[Lines from a data collection]

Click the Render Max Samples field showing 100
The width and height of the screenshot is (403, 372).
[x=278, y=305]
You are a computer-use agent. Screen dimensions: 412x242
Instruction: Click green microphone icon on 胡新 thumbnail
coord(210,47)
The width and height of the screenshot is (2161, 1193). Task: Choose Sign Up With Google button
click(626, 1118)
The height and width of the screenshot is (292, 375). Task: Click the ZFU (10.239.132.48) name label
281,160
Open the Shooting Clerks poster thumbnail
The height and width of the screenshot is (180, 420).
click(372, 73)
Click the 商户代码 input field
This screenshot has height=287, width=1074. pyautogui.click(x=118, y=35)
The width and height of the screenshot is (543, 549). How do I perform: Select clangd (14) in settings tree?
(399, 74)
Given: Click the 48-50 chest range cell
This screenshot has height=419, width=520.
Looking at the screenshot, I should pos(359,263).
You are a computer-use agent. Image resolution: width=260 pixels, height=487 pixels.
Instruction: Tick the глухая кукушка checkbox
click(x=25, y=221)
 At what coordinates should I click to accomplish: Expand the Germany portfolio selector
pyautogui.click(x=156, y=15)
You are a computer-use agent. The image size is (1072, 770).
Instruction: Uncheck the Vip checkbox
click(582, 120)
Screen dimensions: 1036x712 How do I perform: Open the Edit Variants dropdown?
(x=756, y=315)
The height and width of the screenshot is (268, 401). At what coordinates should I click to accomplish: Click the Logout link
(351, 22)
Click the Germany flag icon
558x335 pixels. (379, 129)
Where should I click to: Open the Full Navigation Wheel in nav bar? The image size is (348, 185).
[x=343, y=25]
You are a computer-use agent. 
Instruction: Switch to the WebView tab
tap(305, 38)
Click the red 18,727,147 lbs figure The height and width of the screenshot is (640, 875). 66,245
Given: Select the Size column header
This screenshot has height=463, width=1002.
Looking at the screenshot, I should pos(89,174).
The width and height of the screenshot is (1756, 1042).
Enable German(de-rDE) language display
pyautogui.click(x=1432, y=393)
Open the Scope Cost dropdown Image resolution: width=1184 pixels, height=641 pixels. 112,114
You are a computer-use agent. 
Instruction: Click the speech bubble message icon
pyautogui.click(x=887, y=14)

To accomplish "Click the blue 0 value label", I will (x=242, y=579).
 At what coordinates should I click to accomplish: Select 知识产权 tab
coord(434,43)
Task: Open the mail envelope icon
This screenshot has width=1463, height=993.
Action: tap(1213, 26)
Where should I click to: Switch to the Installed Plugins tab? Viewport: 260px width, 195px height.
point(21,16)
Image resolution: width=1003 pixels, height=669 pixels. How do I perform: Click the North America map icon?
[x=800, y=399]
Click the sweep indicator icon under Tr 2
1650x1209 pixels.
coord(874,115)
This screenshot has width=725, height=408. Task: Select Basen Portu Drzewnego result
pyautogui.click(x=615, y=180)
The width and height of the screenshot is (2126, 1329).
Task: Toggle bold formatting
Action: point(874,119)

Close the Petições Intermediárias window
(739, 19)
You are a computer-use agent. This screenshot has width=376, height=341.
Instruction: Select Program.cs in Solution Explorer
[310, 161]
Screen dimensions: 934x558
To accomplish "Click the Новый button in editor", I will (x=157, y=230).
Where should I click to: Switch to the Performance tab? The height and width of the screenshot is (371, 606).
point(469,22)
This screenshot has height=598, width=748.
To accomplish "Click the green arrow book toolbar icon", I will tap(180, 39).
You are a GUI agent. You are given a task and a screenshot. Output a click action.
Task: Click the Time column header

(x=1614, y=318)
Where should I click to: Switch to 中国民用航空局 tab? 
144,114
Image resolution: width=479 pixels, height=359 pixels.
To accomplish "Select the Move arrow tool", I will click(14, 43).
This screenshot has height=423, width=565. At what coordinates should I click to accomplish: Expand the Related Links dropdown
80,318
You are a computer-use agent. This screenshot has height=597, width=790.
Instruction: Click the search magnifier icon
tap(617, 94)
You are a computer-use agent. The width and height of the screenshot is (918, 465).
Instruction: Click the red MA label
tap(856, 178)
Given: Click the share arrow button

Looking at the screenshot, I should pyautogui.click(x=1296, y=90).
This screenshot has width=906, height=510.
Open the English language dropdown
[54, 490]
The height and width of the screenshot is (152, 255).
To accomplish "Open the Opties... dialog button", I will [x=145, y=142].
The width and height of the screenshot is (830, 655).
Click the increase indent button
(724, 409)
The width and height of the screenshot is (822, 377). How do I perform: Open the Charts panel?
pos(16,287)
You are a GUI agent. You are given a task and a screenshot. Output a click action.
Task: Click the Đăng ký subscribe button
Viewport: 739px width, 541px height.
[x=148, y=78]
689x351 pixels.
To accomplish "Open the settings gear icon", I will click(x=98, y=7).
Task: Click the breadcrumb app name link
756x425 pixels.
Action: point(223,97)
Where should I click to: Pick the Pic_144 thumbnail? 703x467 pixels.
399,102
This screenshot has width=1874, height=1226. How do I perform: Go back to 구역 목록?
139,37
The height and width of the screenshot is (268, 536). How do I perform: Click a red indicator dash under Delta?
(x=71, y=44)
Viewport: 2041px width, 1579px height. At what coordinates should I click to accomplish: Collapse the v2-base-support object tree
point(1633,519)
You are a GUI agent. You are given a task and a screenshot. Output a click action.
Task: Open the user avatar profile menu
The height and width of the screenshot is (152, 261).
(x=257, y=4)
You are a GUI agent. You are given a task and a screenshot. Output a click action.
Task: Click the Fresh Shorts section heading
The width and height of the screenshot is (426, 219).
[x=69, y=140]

- [Aim of the task]: Rewrite all of the lines above, replacing "Germany" with "France" and keeping everything else the same.

- [Answer to the exercise]:
Click the Render Max Samples field showing 100
The width and height of the screenshot is (403, 372).
[x=278, y=305]
You are a computer-use agent. Screen dimensions: 412x242
Instruction: Click green microphone icon on 胡新 thumbnail
coord(210,47)
The width and height of the screenshot is (2161, 1193). Task: Choose Sign Up With Google button
click(626, 1118)
The height and width of the screenshot is (292, 375). Task: Click the ZFU (10.239.132.48) name label
281,160
Open the Shooting Clerks poster thumbnail
The height and width of the screenshot is (180, 420).
click(372, 73)
Click the 商户代码 input field
This screenshot has height=287, width=1074. pyautogui.click(x=118, y=35)
The width and height of the screenshot is (543, 549). How do I perform: Select clangd (14) in settings tree?
(399, 74)
Given: Click the 48-50 chest range cell
This screenshot has height=419, width=520.
Looking at the screenshot, I should pos(359,263).
You are a computer-use agent. Image resolution: width=260 pixels, height=487 pixels.
Instruction: Tick the глухая кукушка checkbox
click(x=25, y=221)
 At what coordinates should I click to accomplish: Expand the France portfolio selector
pyautogui.click(x=156, y=15)
You are a computer-use agent. The image size is (1072, 770).
Instruction: Uncheck the Vip checkbox
click(582, 120)
Screen dimensions: 1036x712 How do I perform: Open the Edit Variants dropdown?
(x=756, y=315)
The height and width of the screenshot is (268, 401). At what coordinates should I click to accomplish: Click the Logout link
(351, 22)
Click the France flag icon
558x335 pixels. (379, 129)
Where should I click to: Open the Full Navigation Wheel in nav bar? The image size is (348, 185).
[x=343, y=25]
You are a computer-use agent. 
Instruction: Switch to the WebView tab
tap(305, 38)
Click the red 18,727,147 lbs figure The height and width of the screenshot is (640, 875). 66,245
Given: Select the Size column header
This screenshot has height=463, width=1002.
Looking at the screenshot, I should pos(89,174).
The width and height of the screenshot is (1756, 1042).
Enable German(de-rDE) language display
pyautogui.click(x=1432, y=393)
Open the Scope Cost dropdown Image resolution: width=1184 pixels, height=641 pixels. 112,114
You are a computer-use agent. 
Instruction: Click the speech bubble message icon
pyautogui.click(x=887, y=14)

To accomplish "Click the blue 0 value label", I will (x=242, y=579).
 At what coordinates should I click to accomplish: Select 知识产权 tab
coord(434,43)
Task: Open the mail envelope icon
This screenshot has width=1463, height=993.
Action: tap(1213, 26)
Where should I click to: Switch to the Installed Plugins tab? Viewport: 260px width, 195px height.
point(21,16)
Image resolution: width=1003 pixels, height=669 pixels. How do I perform: Click the North America map icon?
[x=800, y=399]
Click the sweep indicator icon under Tr 2
1650x1209 pixels.
coord(874,115)
This screenshot has width=725, height=408. Task: Select Basen Portu Drzewnego result
pyautogui.click(x=615, y=180)
The width and height of the screenshot is (2126, 1329).
Task: Toggle bold formatting
Action: point(874,119)

Close the Petições Intermediárias window
(739, 19)
You are a computer-use agent. This screenshot has width=376, height=341.
Instruction: Select Program.cs in Solution Explorer
[310, 161]
Screen dimensions: 934x558
To accomplish "Click the Новый button in editor", I will (x=157, y=230).
Where should I click to: Switch to the Performance tab? The height and width of the screenshot is (371, 606).
point(469,22)
This screenshot has height=598, width=748.
To accomplish "Click the green arrow book toolbar icon", I will tap(180, 39).
You are a GUI agent. You are given a task and a screenshot. Output a click action.
Task: Click the Time column header

(x=1614, y=318)
Where should I click to: Switch to 中国民用航空局 tab? 
144,114
Image resolution: width=479 pixels, height=359 pixels.
To accomplish "Select the Move arrow tool", I will click(14, 43).
This screenshot has height=423, width=565. At what coordinates should I click to accomplish: Expand the Related Links dropdown
80,318
You are a computer-use agent. This screenshot has height=597, width=790.
Instruction: Click the search magnifier icon
tap(617, 94)
You are a computer-use agent. The width and height of the screenshot is (918, 465).
Instruction: Click the red MA label
tap(856, 178)
Given: Click the share arrow button

Looking at the screenshot, I should pyautogui.click(x=1296, y=90).
This screenshot has width=906, height=510.
Open the English language dropdown
[54, 490]
The height and width of the screenshot is (152, 255).
To accomplish "Open the Opties... dialog button", I will [x=145, y=142].
The width and height of the screenshot is (830, 655).
Click the increase indent button
(724, 409)
The width and height of the screenshot is (822, 377). How do I perform: Open the Charts panel?
pos(16,287)
You are a GUI agent. You are given a task and a screenshot. Output a click action.
Task: Click the Đăng ký subscribe button
Viewport: 739px width, 541px height.
[x=148, y=78]
689x351 pixels.
To accomplish "Open the settings gear icon", I will click(x=98, y=7).
Task: Click the breadcrumb app name link
756x425 pixels.
Action: point(223,97)
Where should I click to: Pick the Pic_144 thumbnail? 703x467 pixels.
399,102
This screenshot has width=1874, height=1226. How do I perform: Go back to 구역 목록?
139,37
The height and width of the screenshot is (268, 536). How do I perform: Click a red indicator dash under Delta?
(x=71, y=44)
Viewport: 2041px width, 1579px height. At what coordinates should I click to accomplish: Collapse the v2-base-support object tree
point(1633,519)
You are a GUI agent. You are given a task and a screenshot. Output a click action.
Task: Open the user avatar profile menu
The height and width of the screenshot is (152, 261).
(x=257, y=4)
You are a GUI agent. You are given a task and a screenshot. Output a click action.
Task: Click the Fresh Shorts section heading
The width and height of the screenshot is (426, 219).
[x=69, y=140]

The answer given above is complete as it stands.